Simon Terrill Phantom

14 April –
28 May 2011
Balfron Tower
Simon Terrill

Balfron Tower

, 2010
Type C Print
204 x 166cm
Edition of 3

Sutton Gallery is pleased to present Phantom, a solo exhibition of works by Simon Terrill, produced while living in London between 2009 and 2011. In this group of works Terrill examines the precarious line between utopia and dystopia within crowds and spaces.

“Simon Terrill’s photographs revel in the beauty of facades and the erotic implications of these veneers. Floorboards of a dance studio blush with the aura of dancers, blurred into ghostly whiffs of being. A crowd herding down a staircase is erased in movement, leaving behind an eerie residue of presence. A Brutalist public housing landmark in London’s East End, designed by Ernő Goldfinger and described by one of its architects as imparting ‘a delicate sense of terror’ in its approach has been floodlit with stage lights. Scattered with residents against a bruised coloured sunset, it forms a diorama both futuristic and nostalgic. These places are pulsating with the potential and history of the here and then.”1

The works in this show present examples of two key parallel strands in Terrill’s practice: ‘found’ scenes taken from a sports stadium, dance studio and street corner, where the figures’ own movements have erased them from the image; and, as evidenced in Balfron Tower (2010), the use of carefully constructed crowd scenes. Works like Balfron Tower require many months of planning, consultation and involvement with residents of the building, as well as funding bodies, leading to a single image imbued with a sense of utopian ideals merged with chaotic energies.
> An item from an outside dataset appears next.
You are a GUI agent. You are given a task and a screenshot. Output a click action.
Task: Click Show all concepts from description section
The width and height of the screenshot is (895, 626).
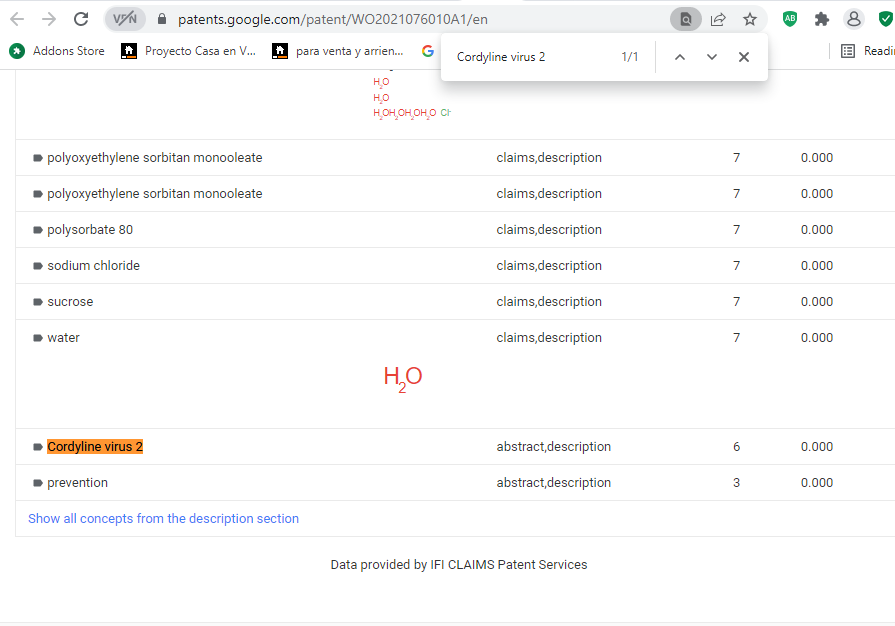[163, 518]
Shot on a cold evening in November 2010 and flooded with stage lighting, Balfron Tower functions as a staged tableau. Residents and those with a connection to the tower are seen posing on balconies and scattered across the grounds below, capturing the many lives concealed within the soaring grey monolith. By providing the building’s residents with the opportunity to reinterpret architect Ernő Goldfinger’s utopian vision in the manner of their own choosing, Terrill presents a re-imagining of an imposed social space.

The Balfron Tower project also serves as the basis for another image in Terrill’s new body of work, Tower of Balfron (2010). With strong visual references to the Tower of Babel, Terrill’s biblical allusion serves to ‘represent a blend of languages, factions and groups who do not mix’. Tower of Balfron also showcases a new development in Terrill’s practice: the digitally altered image.

Simon Terrill has exhibited extensively since 1998. He has had a number of solo shows, including most recently The Balfron Project at The Nunnery Gallery, London in 2011 and Crowd Theory – Southbank, Sutton Gallery, 2010. His work has been included in numerous group exhibitions, both in Australia and internationally including Contemporary Encounters, National Gallery of Victoria, Waiter Waiter, Bernard Jacobson Gallery, Mayfair, London, both 2010.The William and Winifred Bowness Photography Prize, Monash Gallery of Art, 2009;and Photo-ID, Contemporary Art Norwich 09. Terrill has been the recipient of a number of prestigious awards and grants, including grants and residencies from the Australia Council (2009, 2002 and 1998); in 2010 he was awarded the ACME studios Bow Cross Residency in London; and the Anne and Gordon Samstag International Visual Arts Scholarship in 2007. His works are held in important public and private collections both Australia and the UK.